正直こういうのに飲料水使っていいのかわからないが、水道を探しに言っている最中にゆめが目を覚ましたら困るので仕方ない。
「なんだか素敵な夢を見たような気がします」
「へー、どんな夢?」
「尾崎先輩がゆめを名前で呼んでお姫様抱っこしてくれた夢でした」
「……それは、面白い夢だね」
これ、鎌掛けられてるっていう認識でオーケー?
「でも夢の中の尾崎先輩は普段とちょっと違いましたね」
「違うっていうのは?」
「そうですねー、なんというか自然だったんですよ」
あの時は焦ってて軽く素が出たからだろう。
しかしこのゆめの発言によって尾崎に不自然な部分があるという事が地味に判明してしまった。
もっとうまく成り済まさなければ絶対どこかで躓く事になってもおかしく無い。
「それは普段の俺が不自然っていう事かな?」
「いやいや!そういうわけではないんですよ!?ただ、いつもよりわかりやすく感情が動いていたので……」
「感情?」
「あっ」
え、なに『あっ』って。
怖いからそういうのやめてくれないかな。
「いやあの!ほら!ずいぶん慌てふためいていましたから珍しいなって!」
どちらかといえば今慌てふためいているのはゆめ、君のほうだ。
しかし慌てている理由がわからない。
おおよそ何かを隠しているのだろうと思うのだが、それに該当しそうなものが考えつかない。

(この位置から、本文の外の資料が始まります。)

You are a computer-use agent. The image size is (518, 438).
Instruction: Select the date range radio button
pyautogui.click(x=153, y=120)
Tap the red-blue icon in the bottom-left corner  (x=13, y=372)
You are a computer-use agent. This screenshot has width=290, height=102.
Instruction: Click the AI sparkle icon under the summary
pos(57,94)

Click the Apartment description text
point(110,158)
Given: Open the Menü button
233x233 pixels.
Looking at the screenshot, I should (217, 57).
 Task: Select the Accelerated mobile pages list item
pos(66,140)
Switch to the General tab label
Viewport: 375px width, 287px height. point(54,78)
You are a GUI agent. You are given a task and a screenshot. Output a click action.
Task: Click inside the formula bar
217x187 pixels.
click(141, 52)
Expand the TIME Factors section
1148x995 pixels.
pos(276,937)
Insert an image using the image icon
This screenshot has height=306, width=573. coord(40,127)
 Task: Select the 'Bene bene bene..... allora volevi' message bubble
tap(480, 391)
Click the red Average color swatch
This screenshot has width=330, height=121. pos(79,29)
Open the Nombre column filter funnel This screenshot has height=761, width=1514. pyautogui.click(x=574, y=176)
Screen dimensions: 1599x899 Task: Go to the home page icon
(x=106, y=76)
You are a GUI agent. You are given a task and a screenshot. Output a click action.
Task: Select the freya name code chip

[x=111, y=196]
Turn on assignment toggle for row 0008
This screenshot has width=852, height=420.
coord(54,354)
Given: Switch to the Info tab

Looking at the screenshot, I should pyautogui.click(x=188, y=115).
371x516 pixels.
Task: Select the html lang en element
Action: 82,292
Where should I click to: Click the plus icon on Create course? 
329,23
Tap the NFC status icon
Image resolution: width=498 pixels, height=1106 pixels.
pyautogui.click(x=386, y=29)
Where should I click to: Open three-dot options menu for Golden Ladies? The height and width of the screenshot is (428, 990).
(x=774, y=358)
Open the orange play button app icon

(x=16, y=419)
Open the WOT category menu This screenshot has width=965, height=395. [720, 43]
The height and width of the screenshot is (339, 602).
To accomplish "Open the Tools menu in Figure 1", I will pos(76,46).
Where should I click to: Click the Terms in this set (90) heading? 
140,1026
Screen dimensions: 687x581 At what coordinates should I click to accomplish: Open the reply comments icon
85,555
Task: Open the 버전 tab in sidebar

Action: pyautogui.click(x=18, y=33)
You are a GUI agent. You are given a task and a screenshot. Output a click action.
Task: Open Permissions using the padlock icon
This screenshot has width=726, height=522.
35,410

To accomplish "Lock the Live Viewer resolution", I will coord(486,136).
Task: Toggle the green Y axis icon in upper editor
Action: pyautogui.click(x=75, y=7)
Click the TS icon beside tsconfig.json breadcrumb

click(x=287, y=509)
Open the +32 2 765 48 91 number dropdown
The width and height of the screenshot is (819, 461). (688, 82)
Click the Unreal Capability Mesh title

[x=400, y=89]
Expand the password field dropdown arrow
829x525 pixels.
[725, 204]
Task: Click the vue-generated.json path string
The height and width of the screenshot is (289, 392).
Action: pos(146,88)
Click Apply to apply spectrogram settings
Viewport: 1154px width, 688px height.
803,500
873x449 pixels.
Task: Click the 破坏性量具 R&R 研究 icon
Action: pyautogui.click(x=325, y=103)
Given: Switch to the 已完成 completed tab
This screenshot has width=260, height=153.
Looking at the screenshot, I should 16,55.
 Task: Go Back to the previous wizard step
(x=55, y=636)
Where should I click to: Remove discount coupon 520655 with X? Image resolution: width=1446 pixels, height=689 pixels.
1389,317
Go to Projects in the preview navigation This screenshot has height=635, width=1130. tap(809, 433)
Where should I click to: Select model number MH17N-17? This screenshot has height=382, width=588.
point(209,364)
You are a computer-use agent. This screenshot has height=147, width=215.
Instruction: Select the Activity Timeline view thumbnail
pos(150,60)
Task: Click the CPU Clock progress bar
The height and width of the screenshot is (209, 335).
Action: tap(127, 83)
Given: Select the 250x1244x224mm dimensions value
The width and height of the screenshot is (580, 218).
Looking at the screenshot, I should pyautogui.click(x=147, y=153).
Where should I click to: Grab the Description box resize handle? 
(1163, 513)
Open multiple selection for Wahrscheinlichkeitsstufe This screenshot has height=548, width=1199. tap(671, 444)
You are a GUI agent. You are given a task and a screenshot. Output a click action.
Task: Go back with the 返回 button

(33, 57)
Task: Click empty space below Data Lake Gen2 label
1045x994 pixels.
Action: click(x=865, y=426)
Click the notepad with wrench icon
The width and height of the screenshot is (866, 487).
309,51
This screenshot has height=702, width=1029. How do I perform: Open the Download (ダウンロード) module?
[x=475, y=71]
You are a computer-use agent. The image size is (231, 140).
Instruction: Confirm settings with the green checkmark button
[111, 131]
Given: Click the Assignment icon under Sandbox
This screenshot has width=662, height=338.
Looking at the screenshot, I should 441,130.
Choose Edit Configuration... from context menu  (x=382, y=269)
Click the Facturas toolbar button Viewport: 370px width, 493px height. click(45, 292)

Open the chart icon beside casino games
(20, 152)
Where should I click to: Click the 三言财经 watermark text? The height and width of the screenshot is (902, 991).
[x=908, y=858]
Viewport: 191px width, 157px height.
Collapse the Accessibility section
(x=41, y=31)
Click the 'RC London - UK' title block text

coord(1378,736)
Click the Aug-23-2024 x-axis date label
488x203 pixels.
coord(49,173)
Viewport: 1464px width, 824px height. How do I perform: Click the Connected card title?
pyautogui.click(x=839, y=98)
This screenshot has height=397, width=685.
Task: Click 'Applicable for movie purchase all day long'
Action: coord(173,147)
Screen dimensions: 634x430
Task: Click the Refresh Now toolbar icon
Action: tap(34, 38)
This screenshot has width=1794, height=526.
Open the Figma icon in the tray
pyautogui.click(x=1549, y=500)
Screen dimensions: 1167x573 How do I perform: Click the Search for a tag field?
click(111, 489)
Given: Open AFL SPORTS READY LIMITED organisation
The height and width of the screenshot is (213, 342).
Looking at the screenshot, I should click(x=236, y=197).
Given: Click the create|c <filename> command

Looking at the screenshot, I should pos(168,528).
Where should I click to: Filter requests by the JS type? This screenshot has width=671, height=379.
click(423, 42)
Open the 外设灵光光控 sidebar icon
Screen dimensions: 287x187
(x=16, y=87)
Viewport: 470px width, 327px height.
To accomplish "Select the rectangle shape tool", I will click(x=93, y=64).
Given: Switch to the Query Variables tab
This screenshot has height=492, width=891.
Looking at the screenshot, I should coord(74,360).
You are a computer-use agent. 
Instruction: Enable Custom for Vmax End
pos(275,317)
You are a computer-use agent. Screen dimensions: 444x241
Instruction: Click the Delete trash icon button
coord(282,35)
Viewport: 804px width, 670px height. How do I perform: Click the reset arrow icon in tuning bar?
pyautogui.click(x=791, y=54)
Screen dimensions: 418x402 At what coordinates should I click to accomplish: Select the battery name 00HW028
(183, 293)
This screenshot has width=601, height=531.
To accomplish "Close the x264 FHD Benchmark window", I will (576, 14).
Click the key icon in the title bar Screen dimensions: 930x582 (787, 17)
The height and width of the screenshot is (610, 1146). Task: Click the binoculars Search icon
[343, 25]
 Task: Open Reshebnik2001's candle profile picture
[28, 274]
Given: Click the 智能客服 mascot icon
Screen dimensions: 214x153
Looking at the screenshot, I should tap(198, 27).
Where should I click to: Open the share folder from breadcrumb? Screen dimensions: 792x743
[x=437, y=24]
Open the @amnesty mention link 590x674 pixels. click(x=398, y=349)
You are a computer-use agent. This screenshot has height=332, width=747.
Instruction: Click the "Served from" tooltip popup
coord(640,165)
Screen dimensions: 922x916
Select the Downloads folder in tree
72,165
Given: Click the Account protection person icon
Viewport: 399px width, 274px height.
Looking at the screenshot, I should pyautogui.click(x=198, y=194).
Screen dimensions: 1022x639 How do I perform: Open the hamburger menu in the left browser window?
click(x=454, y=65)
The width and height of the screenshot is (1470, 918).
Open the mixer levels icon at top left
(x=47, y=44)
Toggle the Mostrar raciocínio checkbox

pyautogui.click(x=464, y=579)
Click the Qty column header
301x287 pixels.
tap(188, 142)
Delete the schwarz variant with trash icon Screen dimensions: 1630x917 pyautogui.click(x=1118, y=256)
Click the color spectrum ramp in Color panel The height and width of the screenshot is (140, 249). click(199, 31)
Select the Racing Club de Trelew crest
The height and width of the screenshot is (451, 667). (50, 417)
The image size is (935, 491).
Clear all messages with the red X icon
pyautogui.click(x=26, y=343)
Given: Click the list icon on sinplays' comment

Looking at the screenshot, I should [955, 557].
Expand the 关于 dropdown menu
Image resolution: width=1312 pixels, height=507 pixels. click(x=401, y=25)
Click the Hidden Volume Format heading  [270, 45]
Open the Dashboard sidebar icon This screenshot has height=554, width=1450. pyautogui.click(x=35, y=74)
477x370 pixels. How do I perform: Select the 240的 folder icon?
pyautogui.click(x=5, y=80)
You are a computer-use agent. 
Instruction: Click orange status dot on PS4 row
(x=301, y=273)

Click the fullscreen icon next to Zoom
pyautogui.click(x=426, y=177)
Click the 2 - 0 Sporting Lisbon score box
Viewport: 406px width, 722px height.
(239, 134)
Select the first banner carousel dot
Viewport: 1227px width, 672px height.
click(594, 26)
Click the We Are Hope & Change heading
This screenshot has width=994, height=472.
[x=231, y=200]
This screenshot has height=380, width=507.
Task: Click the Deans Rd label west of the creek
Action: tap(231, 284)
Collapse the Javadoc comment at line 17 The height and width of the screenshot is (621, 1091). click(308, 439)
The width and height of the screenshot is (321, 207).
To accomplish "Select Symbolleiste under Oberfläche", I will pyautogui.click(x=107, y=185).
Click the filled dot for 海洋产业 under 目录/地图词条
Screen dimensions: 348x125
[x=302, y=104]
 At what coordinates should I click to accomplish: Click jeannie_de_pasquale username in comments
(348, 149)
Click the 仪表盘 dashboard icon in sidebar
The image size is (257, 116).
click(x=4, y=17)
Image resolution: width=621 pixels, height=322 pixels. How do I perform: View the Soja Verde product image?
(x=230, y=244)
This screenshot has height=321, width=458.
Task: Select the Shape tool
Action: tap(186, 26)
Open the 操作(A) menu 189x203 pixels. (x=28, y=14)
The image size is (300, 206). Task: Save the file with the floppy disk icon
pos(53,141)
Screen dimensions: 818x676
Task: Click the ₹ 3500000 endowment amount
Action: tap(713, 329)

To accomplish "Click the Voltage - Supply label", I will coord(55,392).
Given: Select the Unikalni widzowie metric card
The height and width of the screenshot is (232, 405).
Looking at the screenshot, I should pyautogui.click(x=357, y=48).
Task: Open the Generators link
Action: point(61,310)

ゲームのときはこんな慌てふためいてまで隠そうとする情報無かったぞ?
という事は十中八九現実になった事による性格等の変更から来ていると思われるのだが……
うん、とりあえずスルーでいいだろう。
他人が隠している事を根掘り葉掘り聞くような趣味は俺には無い。
少し惜しい気はするけどな。
「俺が慌てふためいてたのか、それはなかなか面白いね」
それを聞いたゆめは妙に拍子抜けしたような顔になった。
珍しいなこの表情、写真にでも取って保存しておきたい。